August 7, 2020


Von sends me this Mark Vanhoenacker essay from the New York Times, full of fascinating titbits on planeflying:


Boston has etched a particularly rich constellation onto the heavens above New England. There is PLGRM, of course; CHWDH, LBSTA and CLAWW; GLOWB and HRALD for the city’s newspapers; while SSOXS, FENWY, BAWLL and OUTTT trace the fortunes of the city’s baseball team in long arcs across the stars. There’s a NIMOY waypoint; Leonard was born in Boston.

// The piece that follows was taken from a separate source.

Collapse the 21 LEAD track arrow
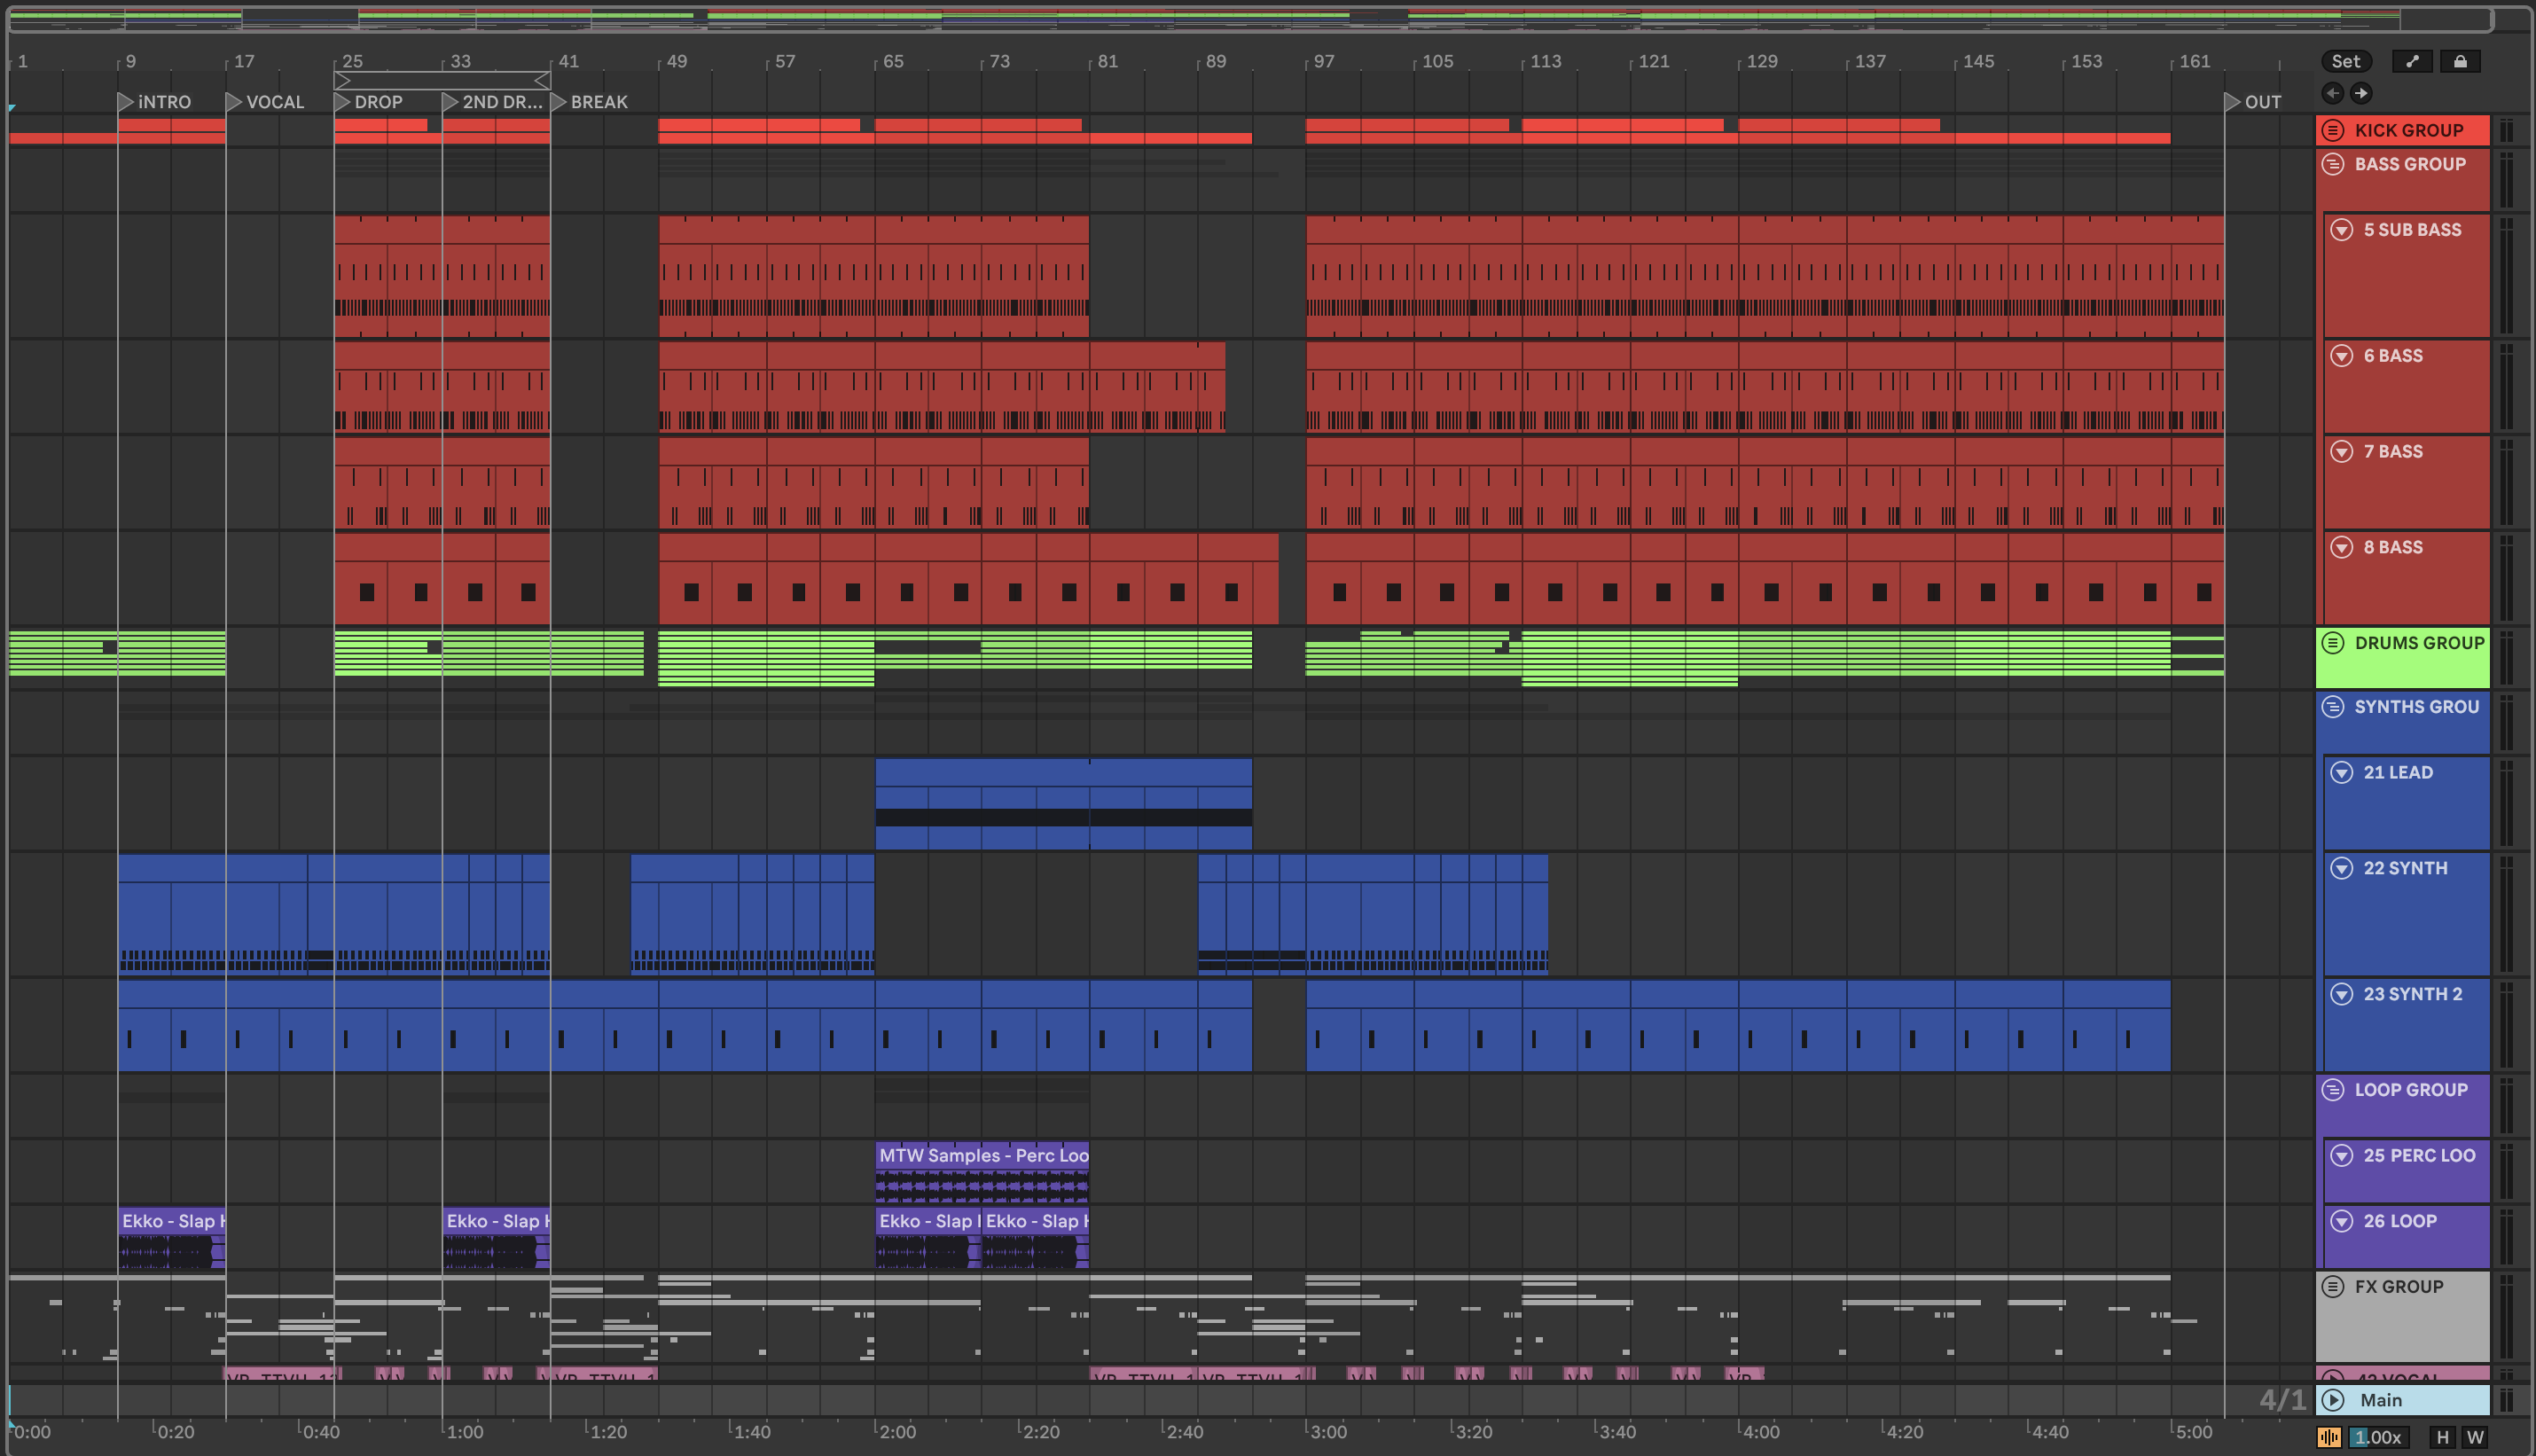Screen dimensions: 2536x1456 pyautogui.click(x=2342, y=772)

In a letter written in 1869, Mark Twain wrote that the grand problem of aerial navigation” is a subject that is bound to stir the pulses of any man.” Twain, the pilot of riverboats who died seven years after the first flight at Kitty Hawk, never flew. But he might be pleased by the thought of 747s, and of TWAIN, the waypoint over Hannibal, his childhood home on the Mississippi.”


***


“These rigorous calibrations to the local air were a surprise to me when I was first taught about them. But even more surprising is the fact that at the higher points of flight, we abandon them. At high altitudes we are far from any obstacles below. But we face a new problem: Our local altimeter setting would soon become inaccurate — both to the changing air around us, and to the settings of other aircraft that departed from other cities. So, to ensure our safe separation from other high-flying aircraft, we all set standard. We switch the reference point for our altimeters to a common pressure setting that’s derived from a universal, standard model of the Earth’s air.

To ignore local air pressure, of course, is to ignore our true altitude. Indeed, planes following altitudes referenced to the standard atmosphere collectively and continuously adjust their degree of wrongness — gently climbing or descending in a collective, school-of-fish-like movement as the true air pressure below changes with time and location.”